I grew up having two mothers. Therefore, I am aware of the relationship between people of the same sex. But much further than that, my knowledge does not go. Why are there so many identities in the community, but I wouldn't be able to name half of them? Is that my unawareness? When I think about the series I watch, I can name several gay couples. Still, I cannot name many other characters who represent the different identities of the LGBTQ+ community. Is this because I just don't watch the series they are represented in, or is there still a lack of representation of these identities? 

I asked several people from the LGBTQ+ community of different generations about their thoughts on representation in the media and what it was like when they realized they were part of the community.
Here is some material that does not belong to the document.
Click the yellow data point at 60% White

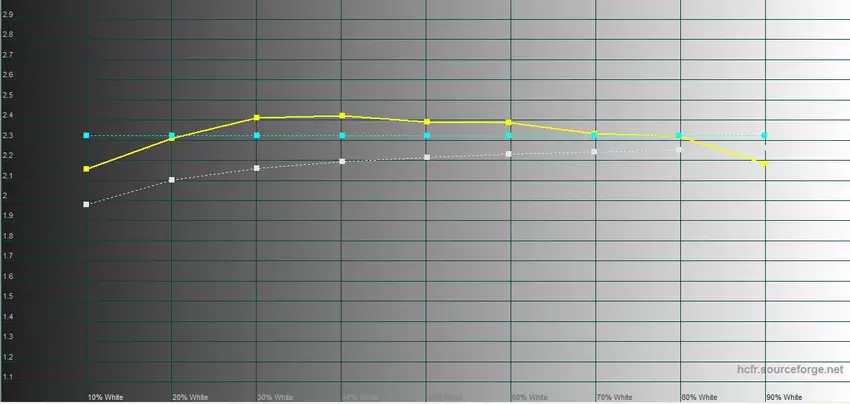pyautogui.click(x=510, y=122)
Can there be seen a difference between now and then, or did the fast-growing media fail to represent them more?

"At the time I came out of the closet, there wasn't much representation of homosexuality in the media," Han, 58-year-old, identifies as lesbian, says. "It was always about a family with a man, a woman, and children, and when a homosexual character appeared in a series, his life was always very problematic." In the past, when Han watched television series with gay or lesbian representation in them, the storylines were about the horrors of coming out and their complicated lives because of their sexual orientation. "When I look at today, a lot has improved as far as homosexuality is concerned. Take, for example, strong lesbians like Ellie Lust (Dutch police spokeswoman), or Claudia de Breij (Dutch comedian), or beautiful movies that focus on relationships between women and not on the difficult things. I think how gays and lesbians used to be represented in the media now applies to transgender people." Sanne, 20-years-old, identifies as queer, agrees with this observation. "I think that there is a lot of hate and mainly, non-binary people and trans people are discriminated or less acknowledged by the main public."
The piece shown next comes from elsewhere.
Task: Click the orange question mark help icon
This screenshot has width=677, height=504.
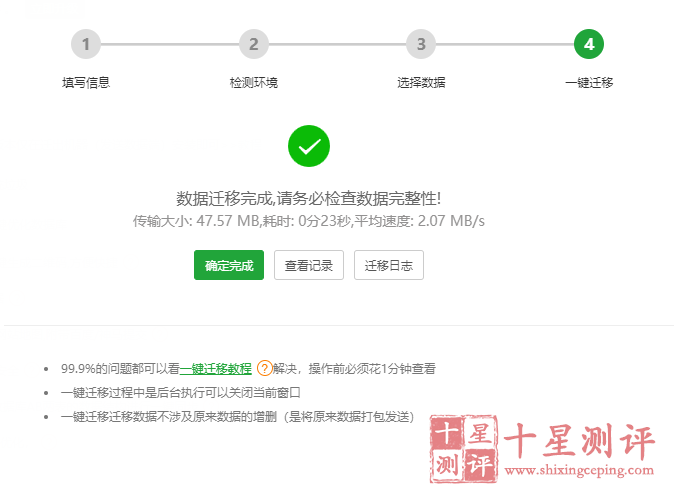Action: tap(265, 368)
"The community as a whole? No."

- Eva

"Today, there are many different identities. Even within the identities, there are variations," Tera, 72-years-old, identifies as lesbian, says.  The lack of knowledge about the different identities proves that the media doesn't represent all identities equally. Henk-Jan, 20-years-old, identifies as bisexual (still figuring out if he is perhaps bisexual ace), thinks "most representation is still stereotypical and mostly focused on gay/lesbian relationships and if you're lucky it's bi, but there is not much more than that." Eva, 23-year-old, identifies as queer, thinks we are getting there. "Nowadays, I do feel represented in the media, however the community as a whole? No. There are many identities, sexualities, and niches that many people don't know about, even people in the community. I think every identity should be normalized and not need special media recognition, because to me that can sometimes feel forced."
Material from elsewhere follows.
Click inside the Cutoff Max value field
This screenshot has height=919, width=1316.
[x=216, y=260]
"The sexuality became a person with a face and characteristics."

- Han

Media can significantly influence people's views towards the LGBTQ+ community, especially when you don't know someone in your surroundings who is part of it. It is a way to learn about the different identities and see them more as people rather than their sexuality. "My father wanted nothing to do with gay men until a presenter he liked, and a singer he thought was good came out. That was when his opinions slowly changed towards gay men. The sexuality became a person with a face and characteristics", Han mentions. However, there are also people in the community who don't feel comfortable with too much representation because it feels forced. Their goal is to be perceived as normal, just like others, without having the spotlights on them. Therefore, how the media represents the community should be handled with care. Eva feels that especially one aspect of the media should be improved. "Educational media should (objectively) inform young people about the wide variety of identities and sexualities."

So, to answer my question if it is my unawareness that makes me unable to name all the identities from the LGBTQ+ community. In some ways, I think it is. However, the media certainly plays a part in this as well. Did the representation in the media increase over the years? It did if you compare the representation of homosexuals, lesbians, and bisexuals back then and now. It didn't if you think about the fewer known identities. When looking at these, the media still must come a long way and look out for the potential stories that risk focusing on the problematic aspect of the LGBTQ+ community lives and not on the daily lives of the people who happen to be part of the community.

Next Friday, December 17, ‘The LGBTQ+ community through the years – Part 2: Daily life, will be posted on the HUB.

Did you know that BUas has a LGBTQ+ Club? You can find more information about this here.

Anna Shvets - Pexels

For now, happy purple Friday!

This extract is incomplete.